MATERIAL FOR THE TASK ->
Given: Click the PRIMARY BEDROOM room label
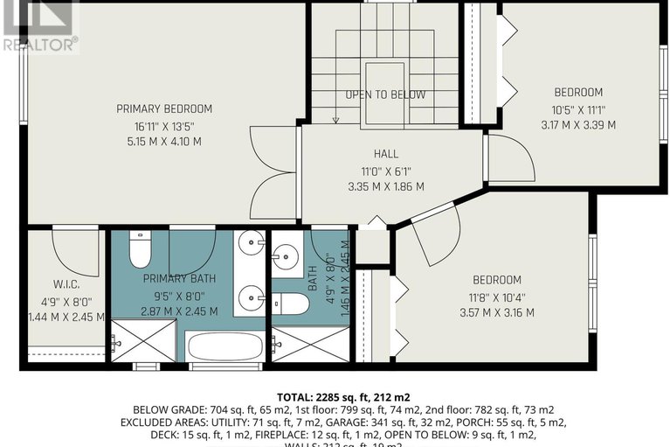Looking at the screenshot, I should coord(164,108).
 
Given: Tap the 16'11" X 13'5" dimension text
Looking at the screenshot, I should coord(164,125).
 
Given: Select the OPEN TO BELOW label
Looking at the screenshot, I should coord(385,94).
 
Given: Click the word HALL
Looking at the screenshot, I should coord(385,154).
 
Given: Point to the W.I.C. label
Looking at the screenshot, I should coord(66,283).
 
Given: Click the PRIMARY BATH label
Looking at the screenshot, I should coord(179,278).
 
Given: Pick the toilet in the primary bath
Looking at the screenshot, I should coord(140,250).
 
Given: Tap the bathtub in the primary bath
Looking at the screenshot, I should coord(224,347).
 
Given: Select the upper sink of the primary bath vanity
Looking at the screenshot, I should coord(252,244).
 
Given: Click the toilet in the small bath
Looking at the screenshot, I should coord(293,304).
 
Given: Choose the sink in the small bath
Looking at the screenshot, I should coord(285,255).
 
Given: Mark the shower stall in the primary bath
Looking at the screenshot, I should coord(143,341).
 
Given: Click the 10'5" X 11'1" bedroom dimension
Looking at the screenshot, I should coord(577,109).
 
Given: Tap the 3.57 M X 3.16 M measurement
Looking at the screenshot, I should coord(496,312).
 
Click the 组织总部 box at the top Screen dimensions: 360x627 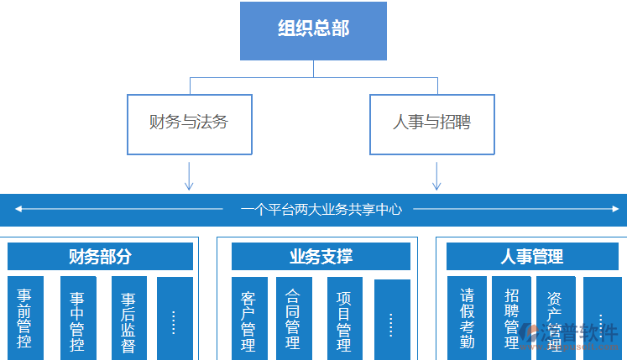313,30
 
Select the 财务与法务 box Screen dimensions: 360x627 189,123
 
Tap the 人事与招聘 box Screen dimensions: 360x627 431,123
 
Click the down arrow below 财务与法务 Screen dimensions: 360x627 189,175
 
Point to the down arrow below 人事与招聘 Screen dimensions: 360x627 436,175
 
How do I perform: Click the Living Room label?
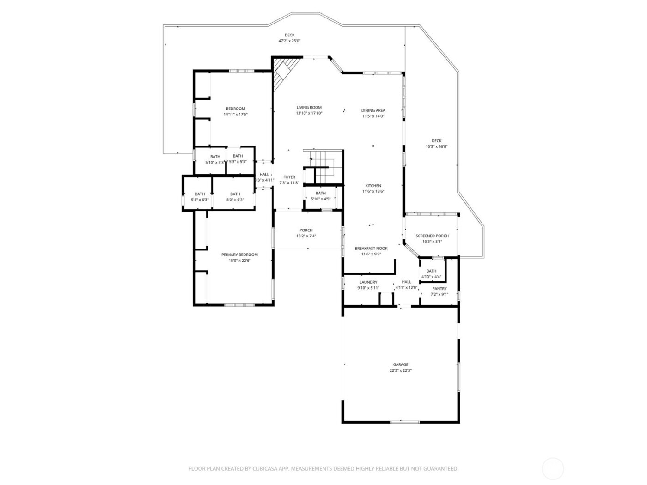pyautogui.click(x=309, y=108)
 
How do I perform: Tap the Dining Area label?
pyautogui.click(x=373, y=110)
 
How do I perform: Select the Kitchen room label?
pyautogui.click(x=373, y=186)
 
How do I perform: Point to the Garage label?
pyautogui.click(x=400, y=364)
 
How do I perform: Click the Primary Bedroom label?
pyautogui.click(x=239, y=255)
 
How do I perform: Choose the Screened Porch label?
pyautogui.click(x=432, y=236)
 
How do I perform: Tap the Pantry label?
pyautogui.click(x=439, y=289)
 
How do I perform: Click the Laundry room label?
pyautogui.click(x=368, y=282)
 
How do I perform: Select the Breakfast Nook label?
pyautogui.click(x=371, y=248)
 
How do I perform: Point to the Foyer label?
pyautogui.click(x=289, y=177)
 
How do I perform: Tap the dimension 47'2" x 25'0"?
pyautogui.click(x=289, y=41)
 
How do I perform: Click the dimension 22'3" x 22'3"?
pyautogui.click(x=400, y=370)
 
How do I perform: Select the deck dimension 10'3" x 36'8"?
pyautogui.click(x=436, y=147)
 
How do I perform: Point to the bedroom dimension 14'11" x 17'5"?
pyautogui.click(x=236, y=115)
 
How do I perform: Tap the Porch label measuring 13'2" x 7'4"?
pyautogui.click(x=305, y=230)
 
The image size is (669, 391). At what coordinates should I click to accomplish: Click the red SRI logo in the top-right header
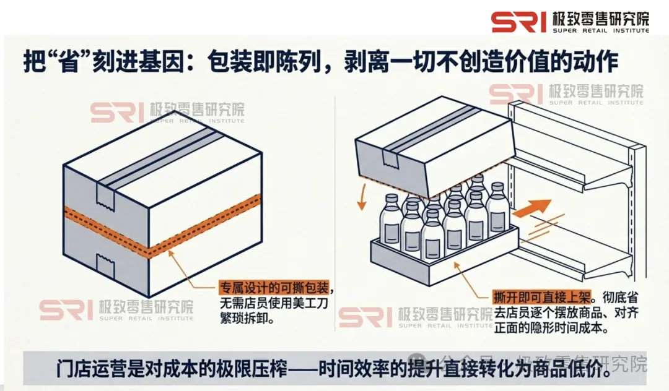click(x=519, y=22)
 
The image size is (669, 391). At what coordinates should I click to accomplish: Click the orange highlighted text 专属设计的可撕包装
click(x=271, y=288)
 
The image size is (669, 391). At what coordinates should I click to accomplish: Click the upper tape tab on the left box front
click(x=105, y=197)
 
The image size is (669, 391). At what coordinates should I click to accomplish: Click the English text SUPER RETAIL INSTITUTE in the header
click(x=600, y=30)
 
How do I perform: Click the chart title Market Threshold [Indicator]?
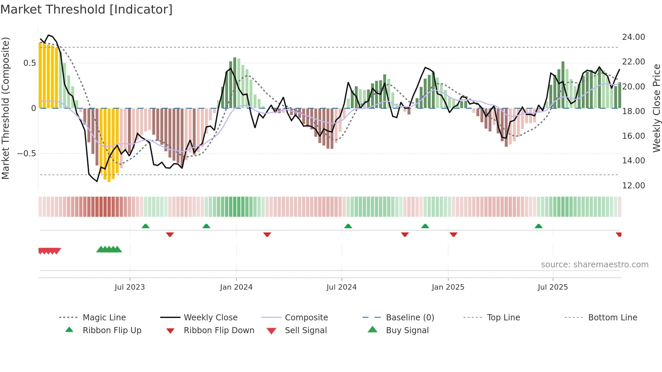coord(86,9)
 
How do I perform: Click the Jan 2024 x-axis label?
coord(236,287)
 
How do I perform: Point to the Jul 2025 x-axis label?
coord(553,287)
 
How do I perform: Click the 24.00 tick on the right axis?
coord(633,37)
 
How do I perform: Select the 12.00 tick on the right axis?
coord(633,185)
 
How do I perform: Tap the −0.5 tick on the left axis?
coord(26,153)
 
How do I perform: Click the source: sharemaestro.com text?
coord(594,264)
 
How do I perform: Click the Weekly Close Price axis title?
coord(656,108)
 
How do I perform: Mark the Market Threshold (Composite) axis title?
coord(5,108)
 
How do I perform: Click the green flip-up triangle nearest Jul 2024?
coord(348,226)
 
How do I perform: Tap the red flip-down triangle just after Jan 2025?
coord(454,234)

AIM OF THE EXERCISE -> Swap "axis title" for "axis heading" in the records from the line with "How do I perform: Tap the dimension" to the line with "coord(5,108)", and give those lines again with nothing else changed. Leave the pictures out.

TASK ANSWER ->
How do I perform: Tap the dimension 47'2" x 25'0"?
pyautogui.click(x=289, y=41)
 
How do I perform: Click the dimension 22'3" x 22'3"?
pyautogui.click(x=400, y=370)
 
How do I perform: Select the deck dimension 10'3" x 36'8"?
pyautogui.click(x=436, y=147)
 
How do I perform: Point to the bedroom dimension 14'11" x 17'5"?
pyautogui.click(x=236, y=115)
 
How do I perform: Tap the Porch label measuring 13'2" x 7'4"?
pyautogui.click(x=305, y=230)
 
The image size is (669, 391). At what coordinates should I click to accomplish: Click the red SRI logo in the top-right header
click(x=519, y=22)
 
The image size is (669, 391). At what coordinates should I click to accomplish: Click the orange highlighted text 专属设计的可撕包装
click(x=271, y=288)
 
The image size is (669, 391). At what coordinates should I click to accomplish: Click the upper tape tab on the left box front
click(x=105, y=197)
 
The image size is (669, 391). At what coordinates should I click to accomplish: Click the English text SUPER RETAIL INSTITUTE in the header
click(x=600, y=30)
 
How do I perform: Click the chart title Market Threshold [Indicator]?
coord(86,9)
 
How do I perform: Click the Jan 2024 x-axis label?
coord(236,287)
 
How do I perform: Point to the Jul 2025 x-axis label?
coord(553,287)
 
How do I perform: Click the 24.00 tick on the right axis?
coord(633,37)
 
How do I perform: Select the 12.00 tick on the right axis?
coord(633,185)
 
How do I perform: Tap the −0.5 tick on the left axis?
coord(26,153)
 
How do I perform: Click the source: sharemaestro.com text?
coord(594,264)
 
How do I perform: Click the Weekly Close Price axis heading?
coord(656,108)
 
How do I perform: Mark the Market Threshold (Composite) axis heading?
coord(5,108)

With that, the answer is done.